Details of the vehicles converted to PCVs are shown below.

| Original no. | Former vehicle type | New PCV no. | Comments |
|---|---|---|---|
| 75004 | DTBSO | 94345 | - |
| 75005 | DTBSO | 94342 | - |
| 75007 | DTBSO | 94341 | - |
| 75008 | DTBSO | 94338 | - |
| 75011 | DTBSO | 94332 | - |
| 75012 | DTBSO | 94340 | - |
| 75014 | DTBSO | 94344 | - |
| 75016 | DTBSO | 94333 | - |
| 75017 | DTBSO | 94334 | - |
| 75022 | DTBSO | 94331 | - |
| 75024 | DTBSO | 94339 | - |
| 75027 | DTBSO | 94343 | - |
| 75029 | DTBSO | 94337 | - |
| 75031 | DTBSO | 94336 | - |
| 75032 | DTBSO | 94335 | - |
| 75102 | DTCOL | 94301 | Since renumbered to 95301 |
| 75103 | DTCOL | 94324 | - |
| 75104 | DTCOL | 94305 | - |
| 75105 | DTCOL | 94311 | - |
| 75107 | DTCOL | 94304 | - |
| 75108 | DTCOL | 94316 | - |
| 75109 | DTCOL | 94314 | - |
| 75110 | DTCOL | 94323 | - |
| 75111 | DTCOL | 94322 | - |
| 75112 | DTCOL | 94306 | - |
| 75113 | DTCOL | 94325 | - |
| 75114 | DTCOL | 94300 | Since renumbered to 95300 |
| 75115 | DTCOL | 94318 | - |
| 75116 | DTCOL | 94327 | - |
| 75117 | DTCOL | 94317 | - |
| 75119 | DTCOL | 94310 | - |
| 75120 | DTCOL | 94320 | Preserved, Mid-Norfolk Railway |
| 75122 | DTCOL | 94321 | - |
| 75123 | DTCOL | 94326 | - |
| 75124 | DTCOL | 94302 | - |
| 75125 | DTCOL | 94308 | - |
| 75126 | DTCOL | 94312 | - |
| 75127 | DTCOL | 94307 | - |
| 75128 | DTCOL | 94319 | - |
| 75129 | DTCOL | 94313 | - |
| 75130 | DTCOL | 94309 | - |
| 75131 | DTCOL | 94303 | - |
| 75132 | DTCOL | 94315 | - |

Carriage nos. 94303/07/10/11/15/16/17/20/22/31/34/36/37/38/39/40/ have been sold for scrap to CF Booths, and carriage nos. 94305/09/19/21/25/41/42/45 to TJ Thompson.

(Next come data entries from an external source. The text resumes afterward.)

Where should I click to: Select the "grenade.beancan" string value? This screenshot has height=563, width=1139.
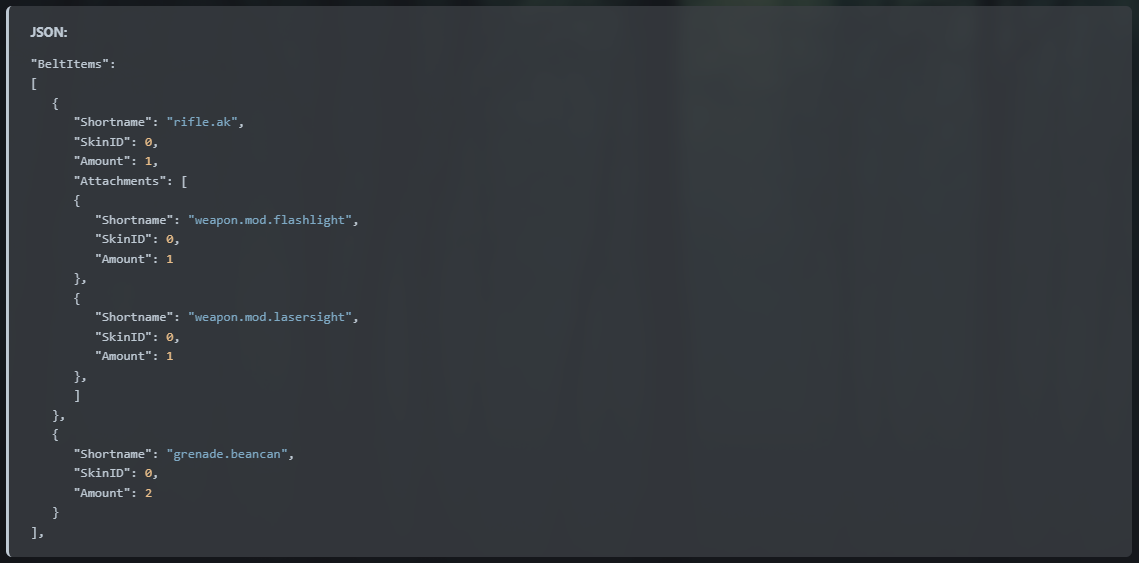click(x=228, y=454)
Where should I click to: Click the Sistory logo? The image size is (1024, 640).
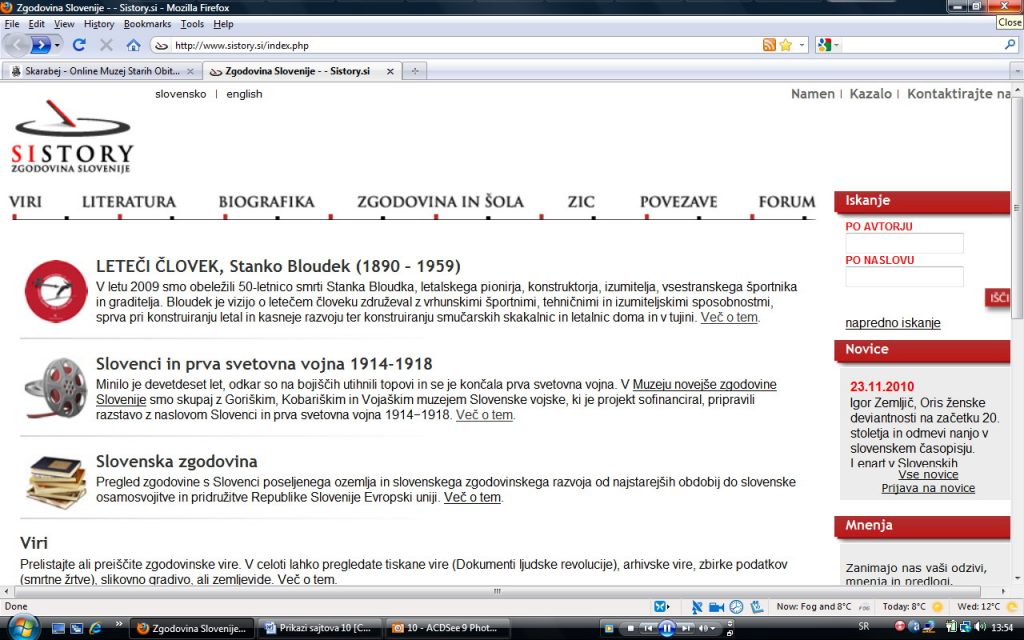click(73, 143)
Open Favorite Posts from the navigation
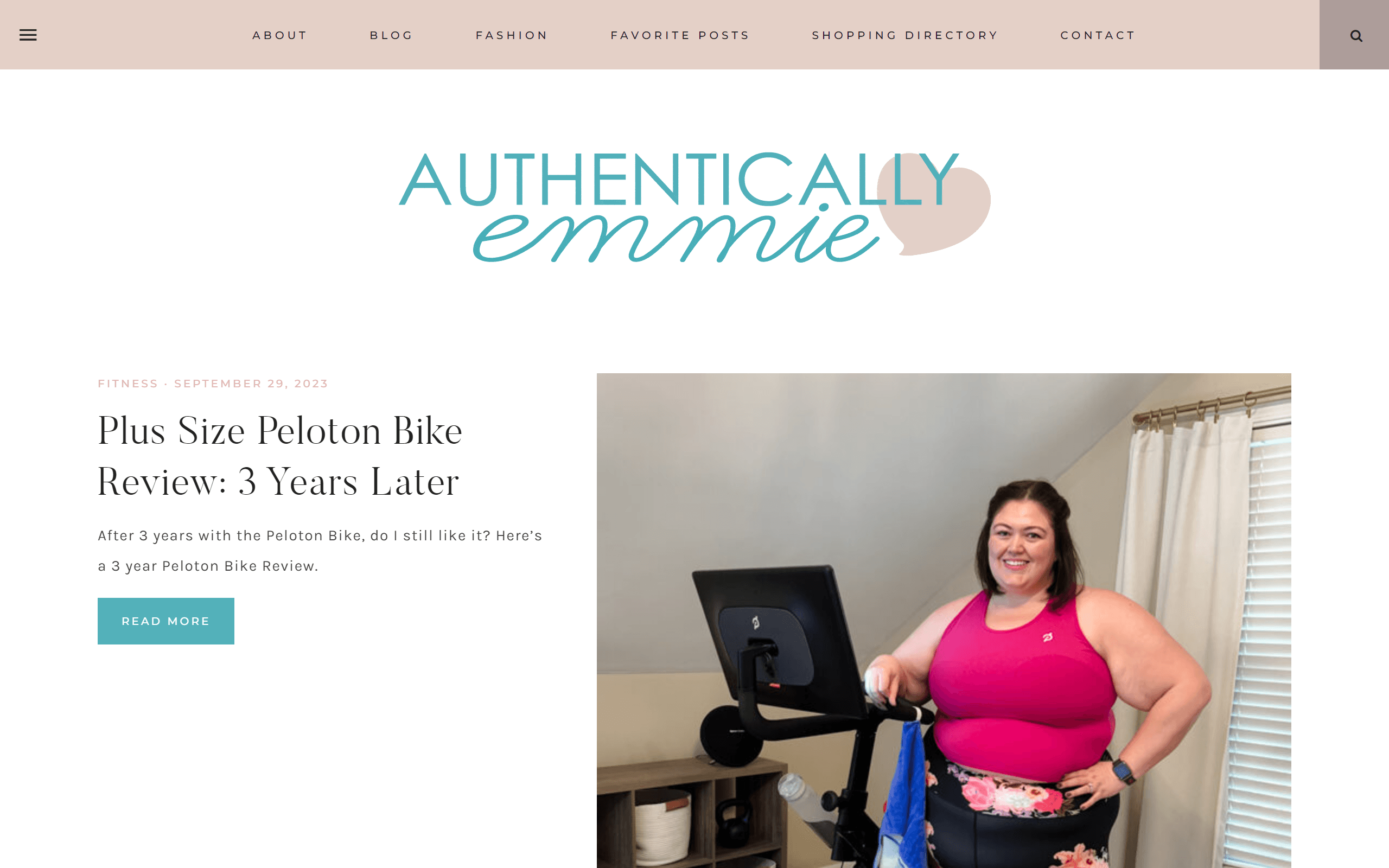Viewport: 1389px width, 868px height. [680, 35]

A rake of derelict PCV's are at Hellifield (N Yorks) (in Feb 2019) owned by West Coast Railways.
The following units are stored at Hellifield 94303 94333 94326 94323 94504 94302 94527 94306 94546 94495 17/04/19

==Preservation==
One driving Brake trailer from unit 307123 has been saved for preservation.
- 75023 – Colne Valley Railway. Restoration ongoing.
Two PCV conversion has also been saved for preservation.
- 94320 – Mid-Norfolk Railway. Under restoration as stores vehicle.
- 95301 - Prototype PCV, preserved, Andrew Briddon Locomotives, Darley Dale.

One vehicle, DTBSO no. 75018 (ex-977708) was bought by the AC Loco Group at Barrow Hill Engine Shed for spares recovery. It was scrapped at Caerwent MOD in 2006.